**SELECTED EXTRACT**
+++++
Equity Research: GAIL

GAIL, which was founded in August 1984, has commercial interests in petrochemicals, LPG and liquid hydrocarbon production, city gas distribution, and natural gas marketing and transmission (CGD). Over the next three years, Gail Gas sales are anticipated to grow by about 10% annually. In the following three years, it would incur a CAPEX of 4,000 crores. The business plans to install more than 100 CNG stations and 2,50,000 PNG connections over the next two years.



GAIL, which was founded in August 1984, has commercial interests in petrochemicals, LPG and liquid hydrocarbon production, city gas distribution, and natural gas marketing and transmission (CGD). As of the 30th of September 2022, GAIL had a pipeline network spanning over 14,617 kilometers making it the market leader in the nation for the transfer of natural gas. The corporation is working on pipeline projects totaling 7,500 km in several locations. Natural gas demand forecasts in India are excellent, and the corporation has downstream integration into petrochemicals and liquefied petroleum gas (LPG). In terms of petrochemicals, it holds a 15% domestic market share. 


The promoter, the President of India, owns 51.90 percent of the business. FII shareholding dropped to 19.79% in the September quarter from 19.92% in the June quarter. The percentage of DII shares held in the September quarter fell to 21.84% from 23.34% in the June quarter.


A skilled and knowledgeable management team with relevant industry experience oversees running the business. They support the gas-based economy goal of the Indian government. From October 3rd, 2022, Sandeep Kumar Gupta served as Chairman and Managing Director.


  • Natural gas makes up 6.7% of India's energy mix, compared to the global average of 24%. By 2030, the Indian government wants to see a 15% rise in natural gas use. India's energy planning has changed as a result of the country's dependence on imported crude and deteriorating air quality.

  • Until 2024, the government has budgeted USD 60 billion for the construction of gas infrastructure, including pipelines, LNG terminals, and city gas distribution (CGD) networks.

  • Natural gas demand has grown significantly in India over the past few years as a result of increased supply, enhanced transmission and distribution infrastructure, benefits for air quality, cost savings over alternatives, and overall favorable economics of providing gas at competitive prices to end-users.

  • The industrial (fertilizer, power, etc.) and city gas distribution sectors are likely to account for a substantial portion of India's growing gas consumption in the future.

  • The government's plans to develop additional gas pipes will increase India's demand for natural gas. The sale of gas in cities for cooking, fueling vehicles, and as a replacement for furnace oil will be boosted by the extension of the pipeline network.
+++++
**STATED PROBLEM A**
Answer these questions using the GAIL research text:
(i) How long was GAIL's pipeline network as of 30 September 2022?
(ii) Who is the promoter, and what percentage of the business does it own?
(iii) What share of India's energy mix does natural gas make up, and what is the global average?
**STATED PROBLEM B**
Pick up the GAIL research text after its final sentence and continue it.
The material placed after the GAIL text has no role in any task.

**GIVEN INFORMATION**
+++++
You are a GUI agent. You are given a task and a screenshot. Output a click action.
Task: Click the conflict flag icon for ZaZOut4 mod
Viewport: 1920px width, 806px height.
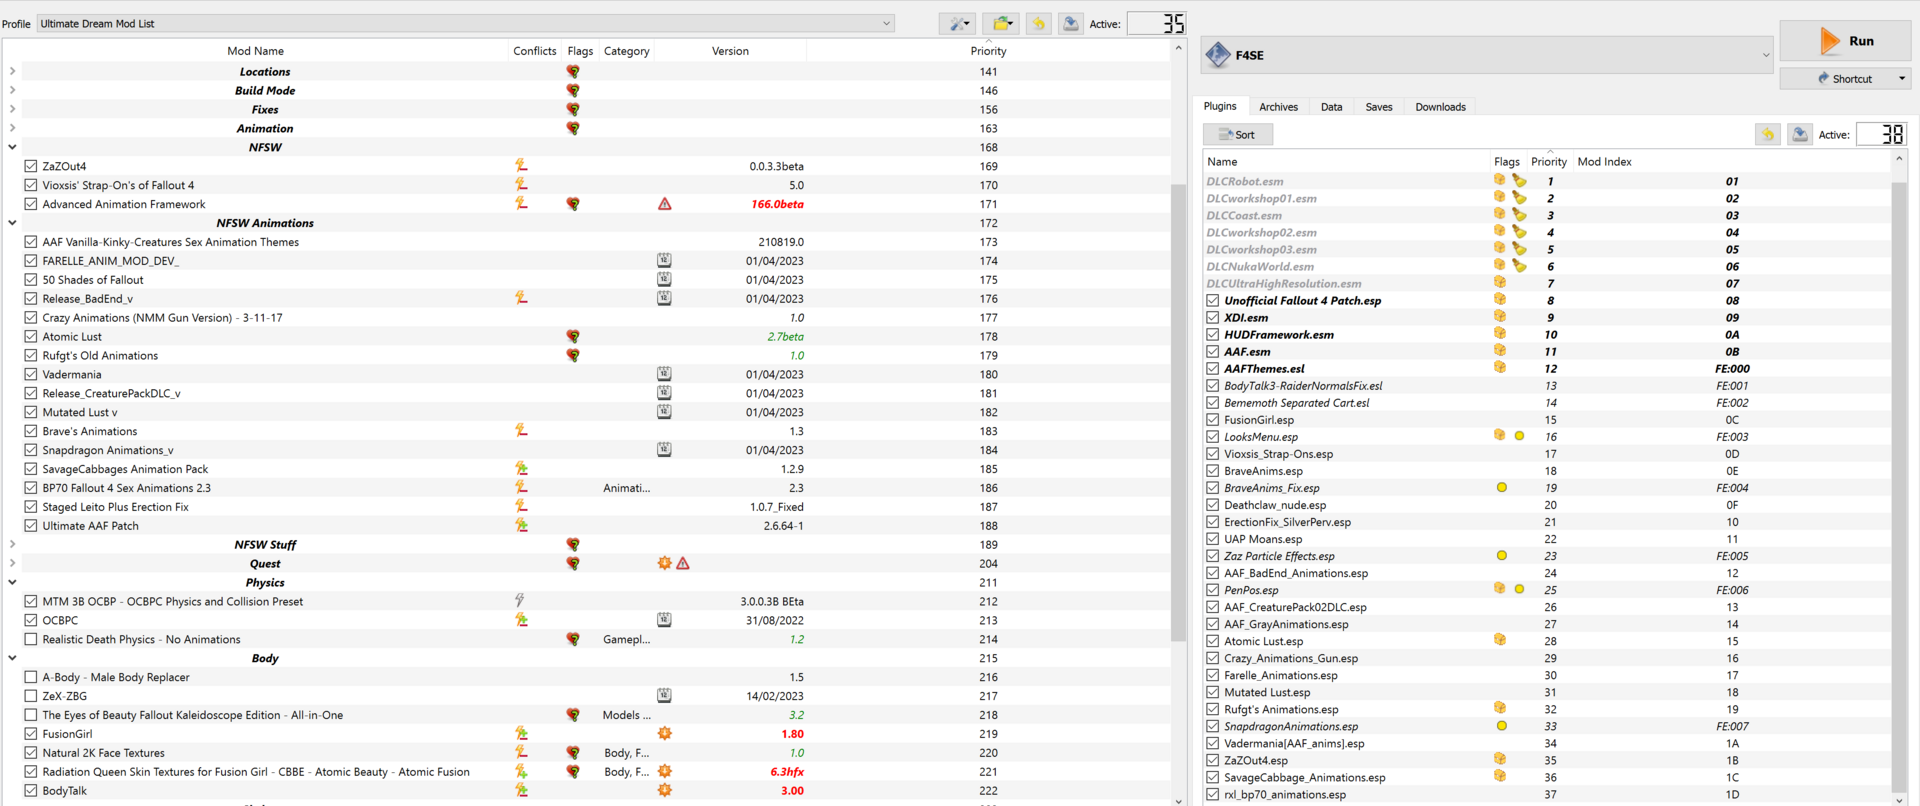[521, 166]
+++++
**TASK OUTPUT A**
(i) Over 14,617 kilometers.
(ii) The President of India, owning 51.90 percent.
(iii) 6.7%, compared with a global average of 24%.

**TASK OUTPUT B**
  • NATURAL GAS MARKETING: Trading in natural gas is still a key component of GAIL's operations. It provides gas to the power and fertilizer industries.
  • GAS TRANSMISSION: (a) Natural gas transmission: GAIL owns and manages a network of natural gas pipelines spanning the entire nation at about 14,600 km. (b) LPG transmission: GAIL owns and runs a 2,033 km LPG pipeline network in Jamnagar-Loni (JLPL) and Vizag Secunderabad for LPG transmission (VSPL).
  • PETROCHEMICALS: At the Pata complex, GAIL can produce 810 KTA of polymers. Its subsidiary, Brahmaputra Cracker & Polymer Limited (BCPL), has a 280 KTA (kilo-tonnes per annum) capacity and a 70% equity holding in the company.
  • LPG AND OTHER LIQUID HYDROCARBON: With a total output capacity of 1.4 million MT, GAIL's five liquid hydrocarbon processing plants are spread out over four different regions throughout the nation.
  • CITY GAS DISTRIBUTION: GAIL (and its affiliated enterprises) are currently permitted to conduct business in 67 different regions of India, including the major cities of Delhi, Mumbai, Hyderabad, Bengaluru, Kolkata, etc. Together, these CGD networks provide over 66% of the 62.05 lakh residential PNG connections in the nation. GAIL's group operates 1,385 CNG stations, or 63%, of the total 2,207 CNG stations in the nation. As of the end of March 2022, GAIL Limited had 6 subsidiaries, 9 joint ventures, and 10 associate firms.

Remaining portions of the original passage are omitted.